What you need to do » Skipping all pictures, print exactly the lines below from the one with "Where should I" through the final line.
Top of Exercise material
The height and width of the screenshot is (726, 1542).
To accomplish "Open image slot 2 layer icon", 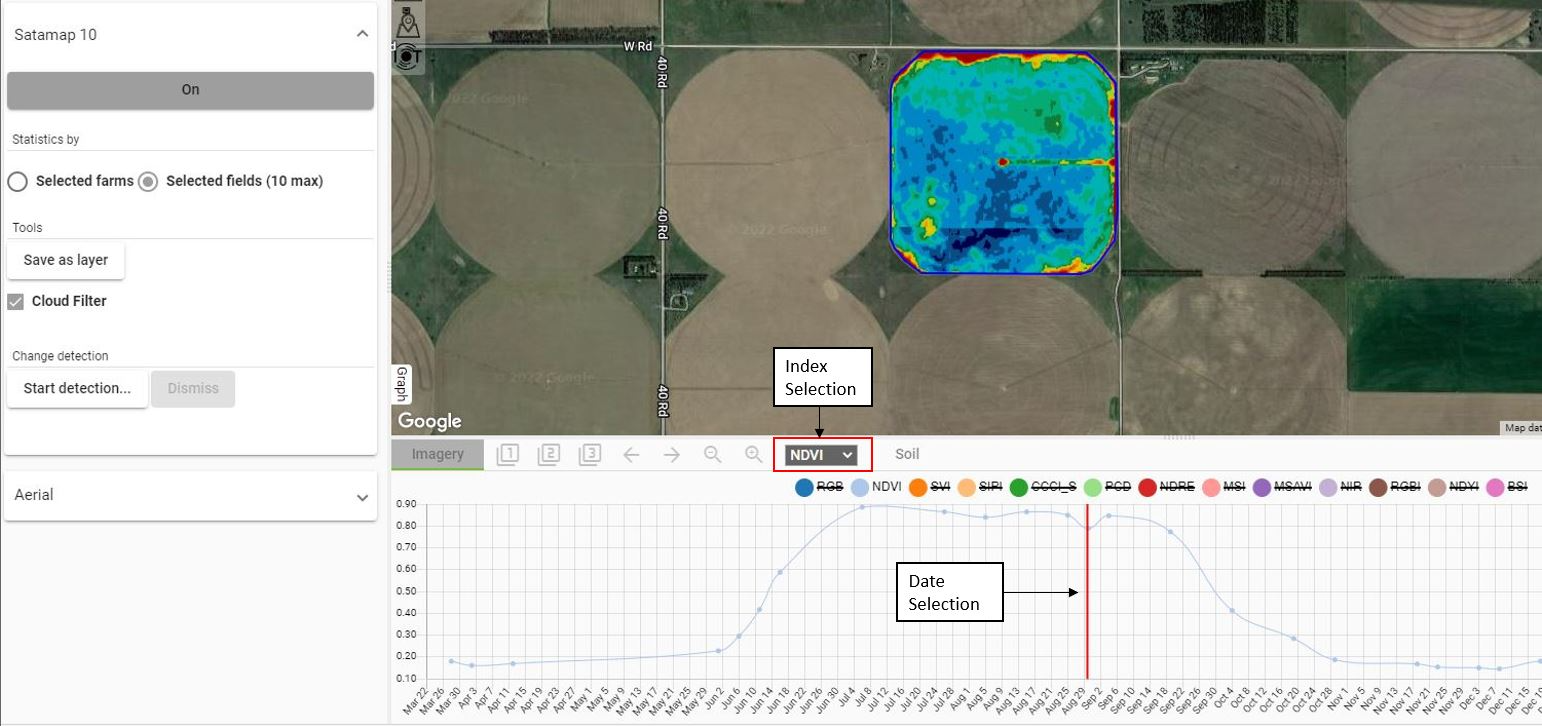I will (x=549, y=455).
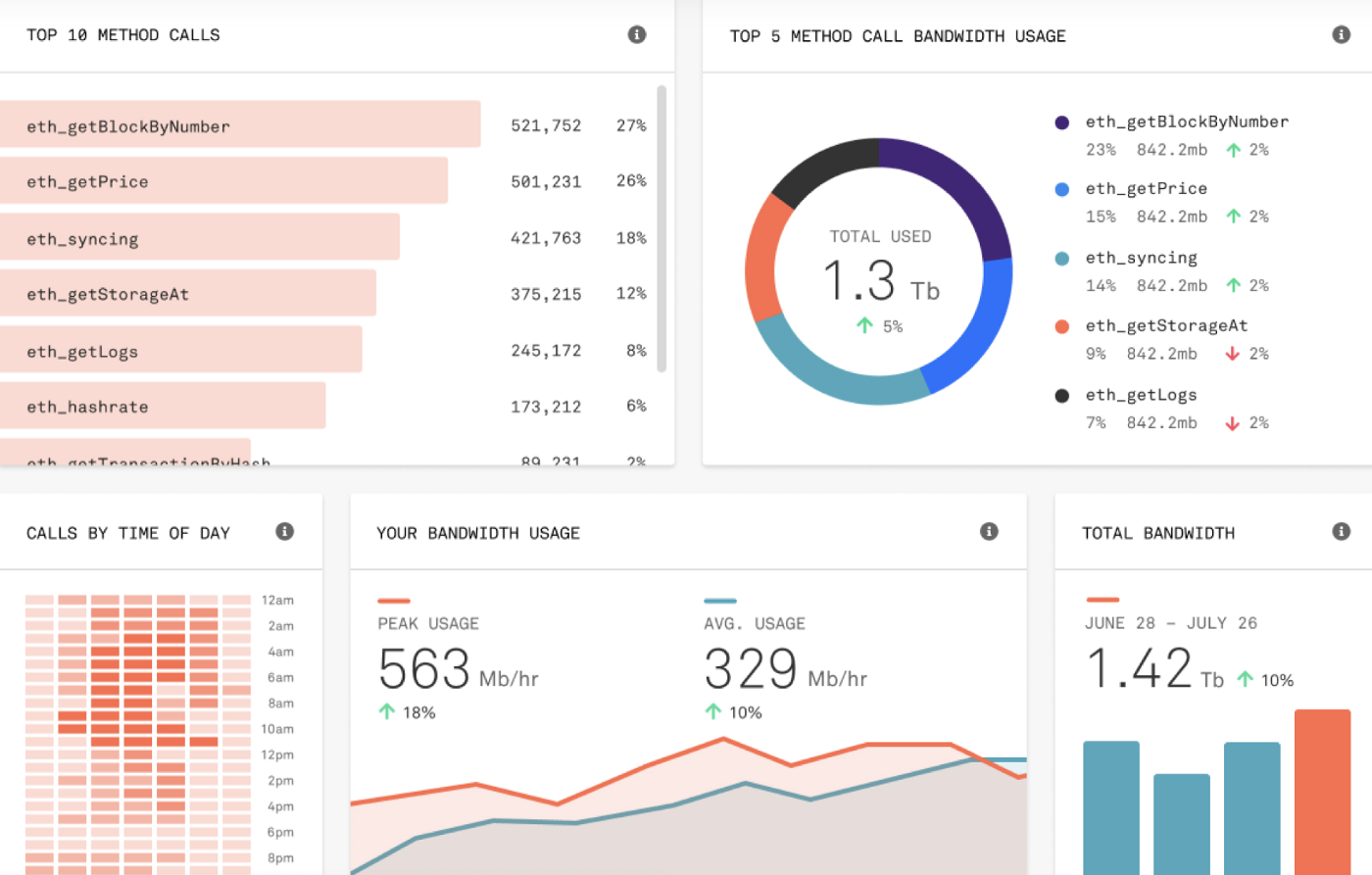Open info icon for Top 5 Bandwidth Usage

[x=1341, y=35]
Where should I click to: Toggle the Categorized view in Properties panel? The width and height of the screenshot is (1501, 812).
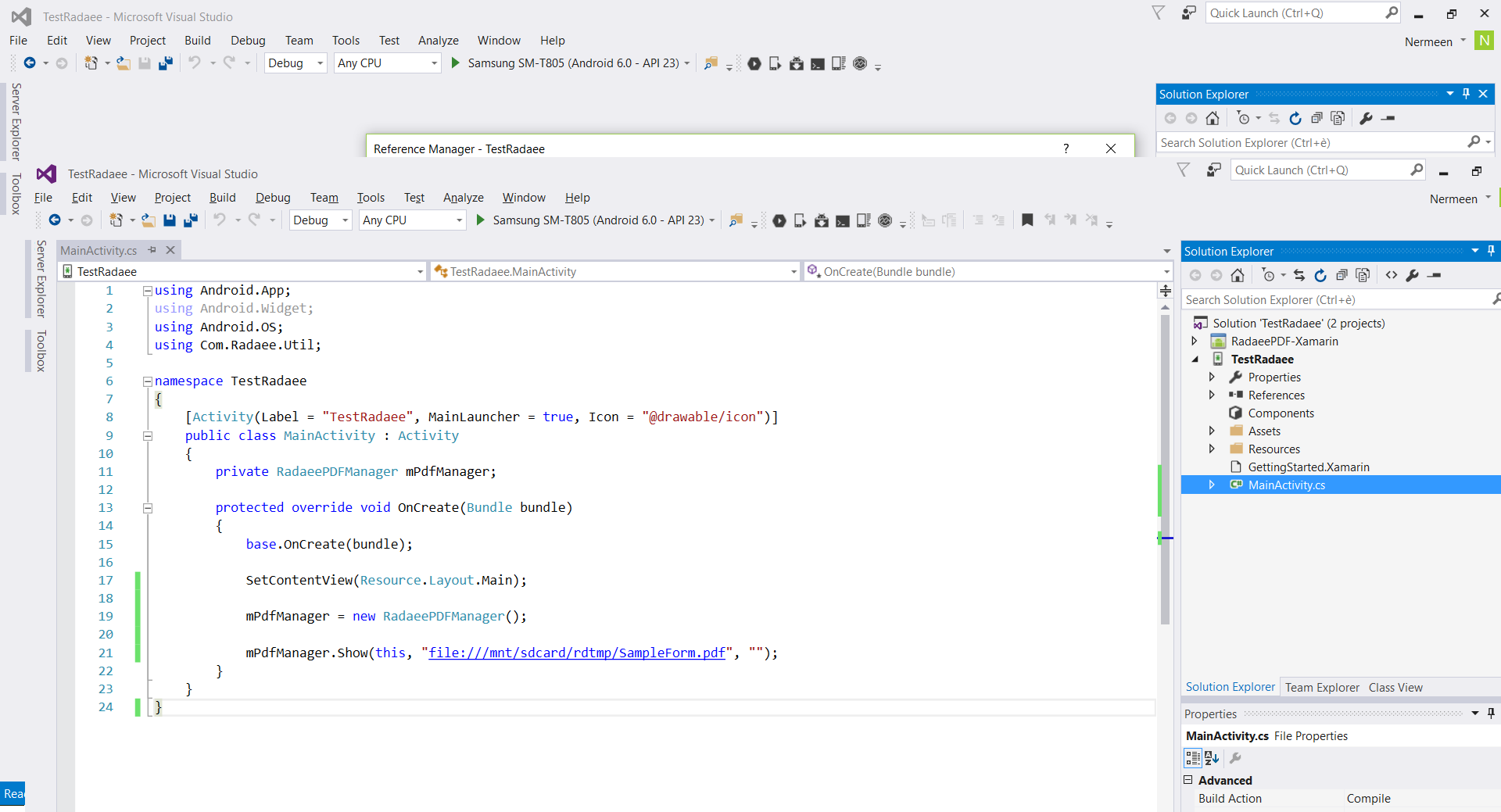coord(1193,758)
Bottom of Exercise material
Answer to the problem »
Where should I click to: Toggle the Categorized view in Properties panel? The width and height of the screenshot is (1501, 812).
coord(1193,758)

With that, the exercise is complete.